Ekspert: Musimy być gotowi na bałkanizację Rosji
– (Wiedzą – przyp. red.) że przegrali wojnę, czego prawdopodobną konsekwencją będzie rozpad. Na razie wszyscy czekają. Trwa jakaś dziwna ofensywa wojsk rosyjskich, trochę to wygląda tak, jakby co chwilę ktoś wciskał hamulec. Putina prawie nie widać. Czy on przewodzi? Przemawia do narodu? Tłumaczy? Co jakiś czas pojawia się rytualnie, ale w zasadzie go nie ma. Nie można być pewnym, czy wciąż rządzi, czy jest już tylko kukłą do pokazywania
– mówi publicysta, który zwraca uwagę na to, że od lata Rosja nie tyle była mocarstwem, co za mocarstwo chciała uchodzić. Jako przyczynę ostatnich niepowodzeń wskazuje wszechobecną korupcję.
Słaba Rosja
– Do was nie dociera, że Rosja może być słaba.

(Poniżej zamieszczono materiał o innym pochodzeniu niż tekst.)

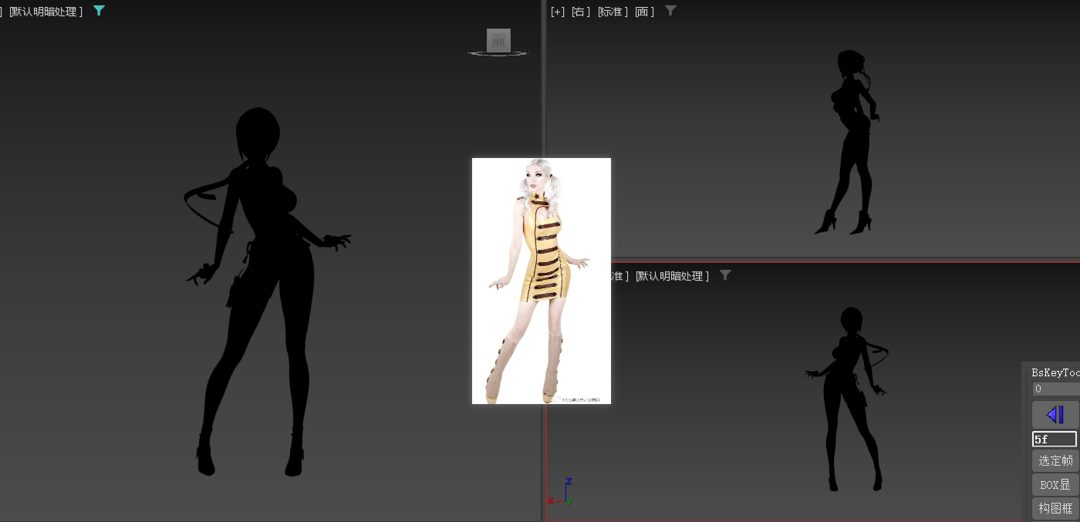The width and height of the screenshot is (1080, 522).
Task: Toggle the BOX显 display button
Action: (1055, 485)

Ciągle uważacie, że to podpucha: „zaraz wejdzie trzeci rzut wojsk”, „zaraz Rosjanie wyciągną z magazynów nowoczesną broń”. Nie będzie czegoś takiego, bo Rosjanie nic nie mają.
(…)
To nasza polska lub postkomunistyczna mentalność: Rosja jest wielka, groźna i my się boimy. Plus przekonanie, że oni są świetnymi szachistami, mają wymyślone trzy ruchy do przodu. A oni są skorumpowanymi mafiozami, którzy okradli nawet własnych żołnierzy. Państwo totalnie niewydolne, którym nie rządzi nawet Putin, tylko zarząd mafijny, każdy każdemu coś kradnie i zabiera. Musisz mieć cały czas oczy dookoła głowy albo cię ubiją młodsi
– wskazuje Langenfeld.
Klęski Rosji
Za największe klęski Rosji w ostatnim czasie uznaje porażkę w wojnie propagandowej z Ukrainą i odwrót spod Kijowa. – Rosja na długie lata stanie się pariasem, będzie postrzegana jak hitlerowskie Niemcy. To jest garb na dekady.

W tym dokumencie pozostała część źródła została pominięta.